樹木の幹径・胸高直径計算ツールの使い方
樹木の幹径・胸高直径計算ツールは、幹周(幹の周囲長)から樹木の幹径や胸高直径(DBH: Diameter at Breast Height)を効率的に算出・換算するためのWebツールです。地上から胸の高さ(日本国内の標準基準では1.2m〜1.3m)で計測した幹周と単位を入力するだけで、直ちに直径が自動計算されます。林業関係者、造園業者、樹木医、環境調査員、あるいは庭木の成長を記録したいガーデナーまで、迅速で再現性の高い数値を必要とする場面で役立ちます。
- 測定値の入力 — 地上約1.2〜1.3m(胸高)で計測した幹周(周囲長)の値を入力します。
- 単位の選択 — センチメートル(cm)、メートル(m)、インチ(in)、フィート(ft)など、現地調査で用いた単位を選択します。
- 計算結果の確認 — 判定パネルに算出された幹径(直径)およびcm/インチでの単位換算結果、測定時の注意点が表示されます。
- 条件の調整 — 複数の樹木や異なる測定単位のデータを続けて入力し、効率よく結果を比較できます。
測定精度を高めるためには、斜面での測定基準(斜路上側での測定)や分岐幹の扱いなど、林業や植物調査の標準プロトコルを意識することが推奨されます。
計算式と理論 — 幹周から幹径への換算
幹径・胸高直径計算ツールは、円周と直径の基礎的な幾何学関係に基づいています。
樹木の幹径 (直径) = 幹周 (周囲長) ÷ 円周率 (π ≒ 3.14159)
※一般に胸高位置(地上1.2m〜1.3m)で測定された直径を「胸高直径 (DBH)」と呼びます。
| 項目・入力値 | 意味と役割 |
|---|---|
| 幹周(周囲長) | メジャー等で樹木の胸高位置(地上1.2〜1.3m)を一周して測定した長さ |
| 換算係数(円周率 π) | 周囲長から直径を算出するために用いる定数(約3.14159) |
| 単位換算 | センチメートル(cm)とインチ(in)相互の自動換算処理 |
| 算出結果(胸高直径 DBH) | 計算された樹木の直径値(幹径) |
理論的には樹木の幹断面を円と仮定して直径を算出します。実際の樹木は完全な正円ではなく、楕円形や凸凹がある場合も多いため、専用の「直径巻尺(パイメジャー)」を使用しない場合は、本ツールによる幹周からの換算が非常に効果的です。材積計算や炭素吸収量の推計、樹齢の推定など、さまざまな森林・造園実務の標準的な基礎データとして活用できます。
幹径・胸高直径計算ツールの活用事例
本ツールは、樹木管理や森林調査のさまざまな実務シーンで活用されています。
- 林業・森林資源調査 (DBH測定) — 現地で測定した幹周データから素早く胸高直径を算出し、立木材積の推定や森林簿の更新準備に活用します。

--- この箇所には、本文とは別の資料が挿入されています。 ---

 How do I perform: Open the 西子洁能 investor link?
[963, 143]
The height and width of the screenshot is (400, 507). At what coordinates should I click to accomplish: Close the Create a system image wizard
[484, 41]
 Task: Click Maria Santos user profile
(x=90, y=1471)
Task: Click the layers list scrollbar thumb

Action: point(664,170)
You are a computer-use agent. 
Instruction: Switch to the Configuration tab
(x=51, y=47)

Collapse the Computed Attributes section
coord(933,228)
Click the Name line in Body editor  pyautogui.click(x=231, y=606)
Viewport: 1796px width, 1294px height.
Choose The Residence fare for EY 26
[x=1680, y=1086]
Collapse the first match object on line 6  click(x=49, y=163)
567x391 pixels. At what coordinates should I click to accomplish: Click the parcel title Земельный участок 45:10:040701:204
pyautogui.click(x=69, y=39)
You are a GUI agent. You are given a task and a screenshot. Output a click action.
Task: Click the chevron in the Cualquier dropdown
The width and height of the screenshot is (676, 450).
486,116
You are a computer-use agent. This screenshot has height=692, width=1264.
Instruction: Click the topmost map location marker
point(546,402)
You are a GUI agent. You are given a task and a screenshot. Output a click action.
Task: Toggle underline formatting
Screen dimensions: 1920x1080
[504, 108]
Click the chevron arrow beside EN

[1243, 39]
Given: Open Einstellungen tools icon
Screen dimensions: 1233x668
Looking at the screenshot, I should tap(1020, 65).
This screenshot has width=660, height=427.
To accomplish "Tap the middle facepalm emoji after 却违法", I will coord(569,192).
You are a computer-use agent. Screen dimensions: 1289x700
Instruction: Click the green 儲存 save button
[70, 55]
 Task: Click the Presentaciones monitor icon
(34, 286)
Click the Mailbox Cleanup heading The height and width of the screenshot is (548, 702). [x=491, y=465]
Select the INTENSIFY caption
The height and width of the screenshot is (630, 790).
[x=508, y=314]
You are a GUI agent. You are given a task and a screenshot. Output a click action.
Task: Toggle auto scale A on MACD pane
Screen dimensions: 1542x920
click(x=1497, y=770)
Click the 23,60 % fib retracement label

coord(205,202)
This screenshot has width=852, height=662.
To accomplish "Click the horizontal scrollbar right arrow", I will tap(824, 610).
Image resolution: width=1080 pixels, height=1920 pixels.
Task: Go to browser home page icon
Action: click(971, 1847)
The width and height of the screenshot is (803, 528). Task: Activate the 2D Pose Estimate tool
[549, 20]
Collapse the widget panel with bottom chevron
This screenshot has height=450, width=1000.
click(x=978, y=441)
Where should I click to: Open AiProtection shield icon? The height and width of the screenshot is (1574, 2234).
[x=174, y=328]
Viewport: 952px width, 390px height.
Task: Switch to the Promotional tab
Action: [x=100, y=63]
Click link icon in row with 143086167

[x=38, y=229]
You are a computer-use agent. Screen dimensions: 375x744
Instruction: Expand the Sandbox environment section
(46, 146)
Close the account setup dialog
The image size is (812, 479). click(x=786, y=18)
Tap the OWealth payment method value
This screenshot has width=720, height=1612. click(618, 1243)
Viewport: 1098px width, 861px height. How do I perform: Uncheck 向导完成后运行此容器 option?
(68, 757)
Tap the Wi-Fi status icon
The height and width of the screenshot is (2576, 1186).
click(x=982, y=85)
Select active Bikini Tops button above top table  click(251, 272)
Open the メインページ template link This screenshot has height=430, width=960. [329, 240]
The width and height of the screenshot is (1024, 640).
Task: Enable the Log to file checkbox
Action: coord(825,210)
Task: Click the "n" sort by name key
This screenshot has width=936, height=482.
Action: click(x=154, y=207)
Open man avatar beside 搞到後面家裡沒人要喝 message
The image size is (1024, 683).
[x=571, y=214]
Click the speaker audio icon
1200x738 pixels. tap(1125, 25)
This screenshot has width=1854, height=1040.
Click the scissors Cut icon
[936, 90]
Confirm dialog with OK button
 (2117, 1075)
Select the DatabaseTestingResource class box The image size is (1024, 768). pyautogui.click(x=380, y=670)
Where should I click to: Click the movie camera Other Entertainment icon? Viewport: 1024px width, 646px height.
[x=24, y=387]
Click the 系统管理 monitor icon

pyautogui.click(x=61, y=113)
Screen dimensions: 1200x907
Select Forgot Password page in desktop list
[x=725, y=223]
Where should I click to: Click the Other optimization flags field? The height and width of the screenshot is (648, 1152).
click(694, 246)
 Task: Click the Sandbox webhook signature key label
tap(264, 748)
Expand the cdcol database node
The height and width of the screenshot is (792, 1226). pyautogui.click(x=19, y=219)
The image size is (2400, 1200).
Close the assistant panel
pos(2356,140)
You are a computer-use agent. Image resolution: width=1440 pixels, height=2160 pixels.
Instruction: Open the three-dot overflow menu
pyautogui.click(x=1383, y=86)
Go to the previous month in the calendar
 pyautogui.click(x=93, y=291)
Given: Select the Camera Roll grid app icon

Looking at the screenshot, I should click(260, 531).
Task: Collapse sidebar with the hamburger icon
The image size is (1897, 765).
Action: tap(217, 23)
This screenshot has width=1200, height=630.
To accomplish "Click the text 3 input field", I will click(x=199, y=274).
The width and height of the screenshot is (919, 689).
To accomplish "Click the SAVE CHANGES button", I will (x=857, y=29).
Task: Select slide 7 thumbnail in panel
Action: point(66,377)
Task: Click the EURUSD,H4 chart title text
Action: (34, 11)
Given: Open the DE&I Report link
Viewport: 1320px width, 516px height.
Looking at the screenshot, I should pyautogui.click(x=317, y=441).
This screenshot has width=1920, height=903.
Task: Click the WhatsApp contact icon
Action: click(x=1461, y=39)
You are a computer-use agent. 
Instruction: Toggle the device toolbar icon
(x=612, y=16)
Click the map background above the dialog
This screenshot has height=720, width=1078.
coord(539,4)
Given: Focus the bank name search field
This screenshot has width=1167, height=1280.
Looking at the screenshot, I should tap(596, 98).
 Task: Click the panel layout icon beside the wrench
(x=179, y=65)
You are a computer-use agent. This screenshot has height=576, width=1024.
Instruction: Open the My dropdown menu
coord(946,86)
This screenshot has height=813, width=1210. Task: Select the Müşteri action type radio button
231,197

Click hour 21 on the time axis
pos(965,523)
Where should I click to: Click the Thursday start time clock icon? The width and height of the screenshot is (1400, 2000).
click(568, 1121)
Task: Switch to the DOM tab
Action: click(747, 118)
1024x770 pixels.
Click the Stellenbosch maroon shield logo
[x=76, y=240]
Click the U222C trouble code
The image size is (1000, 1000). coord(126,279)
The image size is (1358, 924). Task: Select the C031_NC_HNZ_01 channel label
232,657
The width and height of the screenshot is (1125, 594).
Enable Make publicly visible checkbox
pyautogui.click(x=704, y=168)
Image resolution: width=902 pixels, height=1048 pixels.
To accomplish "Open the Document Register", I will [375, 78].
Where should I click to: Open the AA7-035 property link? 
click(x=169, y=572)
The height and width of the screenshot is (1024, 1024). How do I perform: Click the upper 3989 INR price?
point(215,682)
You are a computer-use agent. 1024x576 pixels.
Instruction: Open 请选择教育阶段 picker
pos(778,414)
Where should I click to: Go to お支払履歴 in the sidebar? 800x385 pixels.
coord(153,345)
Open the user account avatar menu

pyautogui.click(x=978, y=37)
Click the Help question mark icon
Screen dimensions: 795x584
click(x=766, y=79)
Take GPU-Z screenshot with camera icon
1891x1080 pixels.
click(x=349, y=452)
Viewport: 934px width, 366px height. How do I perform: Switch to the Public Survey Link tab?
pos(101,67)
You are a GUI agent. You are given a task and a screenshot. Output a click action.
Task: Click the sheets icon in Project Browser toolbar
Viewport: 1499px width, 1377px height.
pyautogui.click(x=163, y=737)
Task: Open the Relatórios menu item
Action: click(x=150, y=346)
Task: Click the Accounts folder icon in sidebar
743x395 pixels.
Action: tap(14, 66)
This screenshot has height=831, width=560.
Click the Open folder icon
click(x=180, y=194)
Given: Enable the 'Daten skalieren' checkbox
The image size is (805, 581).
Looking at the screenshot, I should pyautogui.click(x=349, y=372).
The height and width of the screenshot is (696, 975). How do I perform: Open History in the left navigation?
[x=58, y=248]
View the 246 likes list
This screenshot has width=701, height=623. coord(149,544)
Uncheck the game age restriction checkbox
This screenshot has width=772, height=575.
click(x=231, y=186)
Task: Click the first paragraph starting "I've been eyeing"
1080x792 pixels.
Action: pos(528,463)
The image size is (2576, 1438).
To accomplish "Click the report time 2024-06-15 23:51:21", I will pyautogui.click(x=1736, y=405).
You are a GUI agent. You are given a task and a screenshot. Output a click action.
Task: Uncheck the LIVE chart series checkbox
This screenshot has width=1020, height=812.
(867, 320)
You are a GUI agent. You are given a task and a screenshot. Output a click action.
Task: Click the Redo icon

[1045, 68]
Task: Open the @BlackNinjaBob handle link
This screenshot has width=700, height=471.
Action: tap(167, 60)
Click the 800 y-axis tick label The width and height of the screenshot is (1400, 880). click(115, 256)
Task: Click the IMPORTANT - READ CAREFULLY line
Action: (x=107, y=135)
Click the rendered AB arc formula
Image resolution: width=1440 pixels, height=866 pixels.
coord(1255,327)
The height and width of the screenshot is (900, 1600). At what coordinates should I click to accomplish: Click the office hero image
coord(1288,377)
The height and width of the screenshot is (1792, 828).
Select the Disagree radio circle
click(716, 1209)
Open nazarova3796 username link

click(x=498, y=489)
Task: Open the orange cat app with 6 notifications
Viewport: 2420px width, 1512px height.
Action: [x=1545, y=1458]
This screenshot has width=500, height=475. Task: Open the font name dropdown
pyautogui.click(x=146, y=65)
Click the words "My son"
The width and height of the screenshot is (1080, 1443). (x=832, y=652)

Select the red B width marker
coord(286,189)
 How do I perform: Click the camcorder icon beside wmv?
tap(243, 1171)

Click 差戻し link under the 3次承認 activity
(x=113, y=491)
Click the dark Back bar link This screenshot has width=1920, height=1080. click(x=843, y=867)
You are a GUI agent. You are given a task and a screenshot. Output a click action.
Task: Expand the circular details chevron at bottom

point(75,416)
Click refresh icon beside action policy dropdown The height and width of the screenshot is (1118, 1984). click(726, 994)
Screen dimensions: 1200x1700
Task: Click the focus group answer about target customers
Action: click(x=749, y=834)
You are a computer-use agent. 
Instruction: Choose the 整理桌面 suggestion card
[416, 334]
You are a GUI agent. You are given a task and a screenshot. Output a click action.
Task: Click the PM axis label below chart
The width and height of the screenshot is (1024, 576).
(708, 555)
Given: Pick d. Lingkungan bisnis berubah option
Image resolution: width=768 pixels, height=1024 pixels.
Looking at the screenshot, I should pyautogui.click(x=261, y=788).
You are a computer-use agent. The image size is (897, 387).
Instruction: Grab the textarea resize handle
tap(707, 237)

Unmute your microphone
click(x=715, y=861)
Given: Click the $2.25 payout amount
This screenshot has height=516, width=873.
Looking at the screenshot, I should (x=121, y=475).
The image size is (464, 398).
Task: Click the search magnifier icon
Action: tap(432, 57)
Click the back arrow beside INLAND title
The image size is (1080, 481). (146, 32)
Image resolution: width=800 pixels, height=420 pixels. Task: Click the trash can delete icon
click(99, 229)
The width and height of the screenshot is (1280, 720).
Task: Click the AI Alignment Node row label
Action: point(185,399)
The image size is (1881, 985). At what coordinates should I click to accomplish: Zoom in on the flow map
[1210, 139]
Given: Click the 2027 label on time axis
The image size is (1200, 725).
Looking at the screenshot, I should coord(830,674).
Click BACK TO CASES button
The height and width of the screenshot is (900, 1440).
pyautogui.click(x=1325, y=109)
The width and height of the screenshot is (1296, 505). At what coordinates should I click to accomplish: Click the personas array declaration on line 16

- 公園・街路樹・庭木の管理記録 — 樹木の成長モニタリングや診断記録として、定期的な幹径の変化を正確に記録できます。
- 樹木評価・移植計画の事前試算 — 造園工事や樹木の移植・伐採見積もりにおいて、幹径(根回りや胸高直径)に基づく作業規模の把握に利用します。
- 生態系調査・炭素吸収量計算 — 森林生態系のフィールド調査において、個体ごとの胸高直径を算出し、バイオマス量やCO₂固定量の試算に繋げます。
本ツールの最大のメリットは、一貫した計算ロジックによる作業の効率化です。複数区画や多数の立木を調査する際にも、同じ条件で素早く幹径を換算できます。大型プロジェクトや公的な調査申請に用いる場合は、本ツールで概算を行った上で、必要に応じて専門の測量機械や地域の基準に沿って確定値をご確認ください。